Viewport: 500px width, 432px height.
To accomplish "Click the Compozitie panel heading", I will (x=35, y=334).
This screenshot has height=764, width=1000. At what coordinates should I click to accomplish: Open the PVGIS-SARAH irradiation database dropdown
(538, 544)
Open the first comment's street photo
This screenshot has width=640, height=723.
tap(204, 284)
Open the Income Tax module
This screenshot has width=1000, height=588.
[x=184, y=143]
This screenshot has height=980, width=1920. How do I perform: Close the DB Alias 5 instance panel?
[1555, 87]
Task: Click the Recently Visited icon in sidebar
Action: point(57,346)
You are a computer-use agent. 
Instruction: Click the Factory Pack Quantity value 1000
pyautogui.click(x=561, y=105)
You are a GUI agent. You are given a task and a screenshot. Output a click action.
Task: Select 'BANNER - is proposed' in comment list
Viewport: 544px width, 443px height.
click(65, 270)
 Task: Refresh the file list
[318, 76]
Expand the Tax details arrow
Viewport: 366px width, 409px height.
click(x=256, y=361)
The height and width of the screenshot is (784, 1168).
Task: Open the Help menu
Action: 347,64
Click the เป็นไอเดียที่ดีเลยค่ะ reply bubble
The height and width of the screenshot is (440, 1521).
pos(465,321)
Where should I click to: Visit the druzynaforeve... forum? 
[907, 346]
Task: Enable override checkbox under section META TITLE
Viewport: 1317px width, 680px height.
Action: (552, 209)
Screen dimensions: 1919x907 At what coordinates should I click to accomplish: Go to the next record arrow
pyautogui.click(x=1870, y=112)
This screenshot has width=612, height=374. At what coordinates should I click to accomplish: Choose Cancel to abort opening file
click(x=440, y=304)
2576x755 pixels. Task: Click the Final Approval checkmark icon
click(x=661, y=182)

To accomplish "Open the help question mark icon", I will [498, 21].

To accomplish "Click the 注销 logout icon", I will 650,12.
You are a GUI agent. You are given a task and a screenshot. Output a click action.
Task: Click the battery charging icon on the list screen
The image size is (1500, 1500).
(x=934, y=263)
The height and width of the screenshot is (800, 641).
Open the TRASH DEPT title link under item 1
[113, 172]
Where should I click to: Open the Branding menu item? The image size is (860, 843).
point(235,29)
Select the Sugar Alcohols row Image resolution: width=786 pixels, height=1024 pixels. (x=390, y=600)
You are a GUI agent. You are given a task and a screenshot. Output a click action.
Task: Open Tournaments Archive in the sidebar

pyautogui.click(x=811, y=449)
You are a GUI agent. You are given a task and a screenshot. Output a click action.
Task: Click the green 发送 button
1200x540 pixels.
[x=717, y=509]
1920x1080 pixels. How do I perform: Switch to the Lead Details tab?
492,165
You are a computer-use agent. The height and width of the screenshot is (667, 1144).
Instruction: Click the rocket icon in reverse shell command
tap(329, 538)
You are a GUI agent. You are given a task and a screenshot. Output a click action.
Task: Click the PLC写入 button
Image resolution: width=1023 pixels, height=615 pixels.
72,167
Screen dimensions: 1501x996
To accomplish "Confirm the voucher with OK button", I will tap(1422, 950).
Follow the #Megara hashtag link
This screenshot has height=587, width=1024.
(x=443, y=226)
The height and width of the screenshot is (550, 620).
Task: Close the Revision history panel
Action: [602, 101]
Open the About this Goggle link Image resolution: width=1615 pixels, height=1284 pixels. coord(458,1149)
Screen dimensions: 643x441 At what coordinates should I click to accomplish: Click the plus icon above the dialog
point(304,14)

What you should do => Write out each line above with the word "computer".

Written response =>
You are a computer-use agent. 
You are a computer-use agent. The height and width of the screenshot is (667, 1144).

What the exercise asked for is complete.